[What is expected] Turn all of the rows below into a numbered list, leaving out any blank lines.
────────────────
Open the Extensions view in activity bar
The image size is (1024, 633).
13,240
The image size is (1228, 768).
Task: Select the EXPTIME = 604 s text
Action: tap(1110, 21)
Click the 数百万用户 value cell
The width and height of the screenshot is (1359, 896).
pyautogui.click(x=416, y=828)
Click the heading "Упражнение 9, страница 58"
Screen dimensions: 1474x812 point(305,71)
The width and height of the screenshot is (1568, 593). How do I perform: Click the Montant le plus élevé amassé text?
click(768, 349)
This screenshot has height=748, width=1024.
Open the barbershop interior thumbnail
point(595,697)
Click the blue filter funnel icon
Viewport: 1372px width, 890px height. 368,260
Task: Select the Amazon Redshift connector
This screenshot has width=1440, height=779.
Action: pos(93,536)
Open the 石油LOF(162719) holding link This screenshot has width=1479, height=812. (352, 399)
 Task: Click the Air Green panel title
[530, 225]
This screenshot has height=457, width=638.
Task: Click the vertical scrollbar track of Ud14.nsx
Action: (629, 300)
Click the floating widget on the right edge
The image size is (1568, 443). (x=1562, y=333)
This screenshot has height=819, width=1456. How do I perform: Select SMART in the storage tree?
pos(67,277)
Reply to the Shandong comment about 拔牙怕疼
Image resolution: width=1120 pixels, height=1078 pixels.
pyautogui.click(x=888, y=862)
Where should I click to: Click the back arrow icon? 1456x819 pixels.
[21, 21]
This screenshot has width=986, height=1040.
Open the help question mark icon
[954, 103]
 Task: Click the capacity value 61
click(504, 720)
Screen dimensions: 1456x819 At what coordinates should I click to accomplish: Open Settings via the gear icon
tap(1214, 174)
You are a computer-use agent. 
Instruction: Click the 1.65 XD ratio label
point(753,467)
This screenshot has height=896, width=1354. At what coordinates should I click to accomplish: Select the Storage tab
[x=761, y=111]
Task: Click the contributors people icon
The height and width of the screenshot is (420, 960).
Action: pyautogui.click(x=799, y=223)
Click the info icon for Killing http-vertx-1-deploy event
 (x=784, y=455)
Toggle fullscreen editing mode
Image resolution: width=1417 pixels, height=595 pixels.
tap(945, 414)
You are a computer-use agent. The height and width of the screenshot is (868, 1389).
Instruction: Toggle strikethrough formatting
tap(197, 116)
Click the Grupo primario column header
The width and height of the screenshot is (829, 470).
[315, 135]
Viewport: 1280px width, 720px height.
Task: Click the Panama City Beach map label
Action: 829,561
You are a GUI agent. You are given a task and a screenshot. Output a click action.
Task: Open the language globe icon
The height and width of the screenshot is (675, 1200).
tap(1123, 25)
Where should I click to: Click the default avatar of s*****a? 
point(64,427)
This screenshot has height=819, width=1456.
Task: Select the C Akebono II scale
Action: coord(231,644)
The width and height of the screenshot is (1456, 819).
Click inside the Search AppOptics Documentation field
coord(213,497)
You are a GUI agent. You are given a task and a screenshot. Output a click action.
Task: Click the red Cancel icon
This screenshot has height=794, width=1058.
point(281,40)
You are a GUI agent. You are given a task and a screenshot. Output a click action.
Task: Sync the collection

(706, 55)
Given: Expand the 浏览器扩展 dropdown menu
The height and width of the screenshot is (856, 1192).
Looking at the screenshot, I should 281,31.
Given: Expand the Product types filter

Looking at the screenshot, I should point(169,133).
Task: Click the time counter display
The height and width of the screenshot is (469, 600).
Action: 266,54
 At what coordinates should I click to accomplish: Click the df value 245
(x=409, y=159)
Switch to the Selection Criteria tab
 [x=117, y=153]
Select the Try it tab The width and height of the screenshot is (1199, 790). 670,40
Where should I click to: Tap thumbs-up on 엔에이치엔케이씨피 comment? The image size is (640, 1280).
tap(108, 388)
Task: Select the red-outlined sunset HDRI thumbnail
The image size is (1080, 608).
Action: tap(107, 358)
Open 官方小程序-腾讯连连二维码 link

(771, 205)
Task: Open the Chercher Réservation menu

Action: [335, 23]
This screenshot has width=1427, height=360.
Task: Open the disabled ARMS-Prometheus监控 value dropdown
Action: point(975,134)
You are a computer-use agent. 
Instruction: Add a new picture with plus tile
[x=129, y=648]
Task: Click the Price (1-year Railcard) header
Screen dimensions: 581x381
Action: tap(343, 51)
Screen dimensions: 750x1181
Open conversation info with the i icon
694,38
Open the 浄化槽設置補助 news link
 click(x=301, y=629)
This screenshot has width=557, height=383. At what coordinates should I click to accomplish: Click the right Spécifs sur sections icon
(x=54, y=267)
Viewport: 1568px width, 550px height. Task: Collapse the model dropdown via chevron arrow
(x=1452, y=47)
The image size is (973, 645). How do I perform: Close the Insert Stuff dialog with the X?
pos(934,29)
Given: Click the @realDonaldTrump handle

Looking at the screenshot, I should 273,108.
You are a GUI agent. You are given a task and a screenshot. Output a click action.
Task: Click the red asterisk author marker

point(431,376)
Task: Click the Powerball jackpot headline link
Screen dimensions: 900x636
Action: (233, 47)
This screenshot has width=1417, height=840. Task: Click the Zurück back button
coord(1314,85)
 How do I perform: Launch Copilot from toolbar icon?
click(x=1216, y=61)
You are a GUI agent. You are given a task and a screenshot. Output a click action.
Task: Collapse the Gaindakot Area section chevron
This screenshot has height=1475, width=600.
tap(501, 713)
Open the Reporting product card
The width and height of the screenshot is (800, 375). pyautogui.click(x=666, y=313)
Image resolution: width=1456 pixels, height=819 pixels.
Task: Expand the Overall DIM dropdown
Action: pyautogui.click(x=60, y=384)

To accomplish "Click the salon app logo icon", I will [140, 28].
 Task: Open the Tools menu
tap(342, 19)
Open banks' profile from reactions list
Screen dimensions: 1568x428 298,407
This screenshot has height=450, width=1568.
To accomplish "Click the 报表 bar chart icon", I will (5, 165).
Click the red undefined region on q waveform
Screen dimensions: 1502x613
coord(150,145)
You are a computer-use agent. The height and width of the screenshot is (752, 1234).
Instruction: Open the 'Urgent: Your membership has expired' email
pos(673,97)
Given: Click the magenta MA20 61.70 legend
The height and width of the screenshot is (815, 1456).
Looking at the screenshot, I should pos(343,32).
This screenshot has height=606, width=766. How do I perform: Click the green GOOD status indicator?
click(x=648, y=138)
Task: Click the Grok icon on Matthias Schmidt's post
────────────────
[Correct response]
1. Open the Extensions view in activity bar
2. The image size is (1024, 633).
3. 13,240
4. The image size is (1228, 768).
5. Task: Select the EXPTIME = 604 s text
6. Action: tap(1110, 21)
7. Click the 数百万用户 value cell
8. The width and height of the screenshot is (1359, 896).
9. pyautogui.click(x=416, y=828)
10. Click the heading "Упражнение 9, страница 58"
11. Screen dimensions: 1474x812 point(305,71)
12. The width and height of the screenshot is (1568, 593). How do I perform: Click the Montant le plus élevé amassé text?
13. click(768, 349)
14. This screenshot has height=748, width=1024.
15. Open the barbershop interior thumbnail
16. point(595,697)
17. Click the blue filter funnel icon
18. Viewport: 1372px width, 890px height. 368,260
19. Task: Select the Amazon Redshift connector
20. This screenshot has width=1440, height=779.
21. Action: pos(93,536)
22. Open the 石油LOF(162719) holding link This screenshot has width=1479, height=812. (352, 399)
23.  Task: Click the Air Green panel title
24. [530, 225]
25. This screenshot has height=457, width=638.
26. Task: Click the vertical scrollbar track of Ud14.nsx
27. Action: (629, 300)
28. Click the floating widget on the right edge
29. The image size is (1568, 443). (x=1562, y=333)
30. This screenshot has height=819, width=1456. How do I perform: Select SMART in the storage tree?
31. pos(67,277)
32. Reply to the Shandong comment about 拔牙怕疼
33. Image resolution: width=1120 pixels, height=1078 pixels.
34. pyautogui.click(x=888, y=862)
35. Where should I click to: Click the back arrow icon? 1456x819 pixels.
36. [21, 21]
37. This screenshot has width=986, height=1040.
38. Open the help question mark icon
39. [954, 103]
40.  Task: Click the capacity value 61
41. click(504, 720)
42. Screen dimensions: 1456x819 At what coordinates should I click to accomplish: Open Settings via the gear icon
43. tap(1214, 174)
44. You are a computer-use agent. 
45. Instruction: Click the 1.65 XD ratio label
46. point(753,467)
47. This screenshot has height=896, width=1354. At what coordinates should I click to accomplish: Select the Storage tab
48. [x=761, y=111]
49. Task: Click the contributors people icon
50. The height and width of the screenshot is (420, 960).
51. Action: pyautogui.click(x=799, y=223)
52. Click the info icon for Killing http-vertx-1-deploy event
53.  (x=784, y=455)
54. Toggle fullscreen editing mode
55. Image resolution: width=1417 pixels, height=595 pixels.
56. tap(945, 414)
57. You are a computer-use agent. The height and width of the screenshot is (868, 1389).
58. Instruction: Toggle strikethrough formatting
59. tap(197, 116)
60. Click the Grupo primario column header
61. The width and height of the screenshot is (829, 470).
62. [315, 135]
63. Viewport: 1280px width, 720px height.
64. Task: Click the Panama City Beach map label
65. Action: 829,561
66. You are a GUI agent. You are given a task and a screenshot. Output a click action.
67. Task: Open the language globe icon
68. The height and width of the screenshot is (675, 1200).
69. tap(1123, 25)
70. Where should I click to: Click the default avatar of s*****a? 
71. point(64,427)
72. This screenshot has height=819, width=1456.
73. Task: Select the C Akebono II scale
74. Action: coord(231,644)
75. The width and height of the screenshot is (1456, 819).
76. Click inside the Search AppOptics Documentation field
77. coord(213,497)
78. You are a GUI agent. You are given a task and a screenshot. Output a click action.
79. Task: Click the red Cancel icon
80. This screenshot has height=794, width=1058.
81. point(281,40)
82. You are a GUI agent. You are given a task and a screenshot. Output a click action.
83. Task: Sync the collection
84. (706, 55)
85. Given: Expand the 浏览器扩展 dropdown menu
86. The height and width of the screenshot is (856, 1192).
87. Looking at the screenshot, I should 281,31.
88. Given: Expand the Product types filter
89. Looking at the screenshot, I should point(169,133).
90. Task: Click the time counter display
91. The height and width of the screenshot is (469, 600).
92. Action: 266,54
93.  At what coordinates should I click to accomplish: Click the df value 245
94. (x=409, y=159)
95. Switch to the Selection Criteria tab
96.  [x=117, y=153]
97. Select the Try it tab The width and height of the screenshot is (1199, 790). 670,40
98. Where should I click to: Tap thumbs-up on 엔에이치엔케이씨피 comment? The image size is (640, 1280).
99. tap(108, 388)
100. Task: Select the red-outlined sunset HDRI thumbnail
101. The image size is (1080, 608).
102. Action: tap(107, 358)
103. Open 官方小程序-腾讯连连二维码 link
104. (771, 205)
105. Task: Open the Chercher Réservation menu
106. Action: [335, 23]
107. This screenshot has width=1427, height=360.
108. Task: Open the disabled ARMS-Prometheus监控 value dropdown
109. Action: point(975,134)
110. You are a computer-use agent. 
111. Instruction: Add a new picture with plus tile
112. [x=129, y=648]
113. Task: Click the Price (1-year Railcard) header
114. Screen dimensions: 581x381
115. Action: tap(343, 51)
116. Screen dimensions: 750x1181
117. Open conversation info with the i icon
118. 694,38
119. Open the 浄化槽設置補助 news link
120.  click(x=301, y=629)
121. This screenshot has width=557, height=383. At what coordinates should I click to accomplish: Click the right Spécifs sur sections icon
122. (x=54, y=267)
123. Viewport: 1568px width, 550px height. Task: Collapse the model dropdown via chevron arrow
124. (x=1452, y=47)
125. The image size is (973, 645). How do I perform: Close the Insert Stuff dialog with the X?
126. pos(934,29)
127. Given: Click the @realDonaldTrump handle
128. Looking at the screenshot, I should 273,108.
129. You are a GUI agent. You are given a task and a screenshot. Output a click action.
130. Task: Click the red asterisk author marker
131. point(431,376)
132. Task: Click the Powerball jackpot headline link
133. Screen dimensions: 900x636
134. Action: (233, 47)
135. This screenshot has width=1417, height=840. Task: Click the Zurück back button
136. coord(1314,85)
137.  How do I perform: Launch Copilot from toolbar icon?
138. click(x=1216, y=61)
139. You are a GUI agent. You are given a task and a screenshot. Output a click action.
140. Task: Collapse the Gaindakot Area section chevron
141. This screenshot has height=1475, width=600.
142. tap(501, 713)
143. Open the Reporting product card
144. The width and height of the screenshot is (800, 375). pyautogui.click(x=666, y=313)
145. Image resolution: width=1456 pixels, height=819 pixels.
146. Task: Expand the Overall DIM dropdown
147. Action: pyautogui.click(x=60, y=384)
148. To accomplish "Click the salon app logo icon", I will [140, 28].
149.  Task: Open the Tools menu
150. tap(342, 19)
151. Open banks' profile from reactions list
152. Screen dimensions: 1568x428 298,407
153. This screenshot has height=450, width=1568.
154. To accomplish "Click the 报表 bar chart icon", I will (5, 165).
155. Click the red undefined region on q waveform
156. Screen dimensions: 1502x613
157. coord(150,145)
158. You are a computer-use agent. The height and width of the screenshot is (752, 1234).
159. Instruction: Open the 'Urgent: Your membership has expired' email
160. pos(673,97)
161. Given: Click the magenta MA20 61.70 legend
162. The height and width of the screenshot is (815, 1456).
163. Looking at the screenshot, I should pos(343,32).
164. This screenshot has height=606, width=766. How do I perform: Click the green GOOD status indicator?
165. click(x=648, y=138)
166. Task: Click the Grok icon on Matthias Schmidt's post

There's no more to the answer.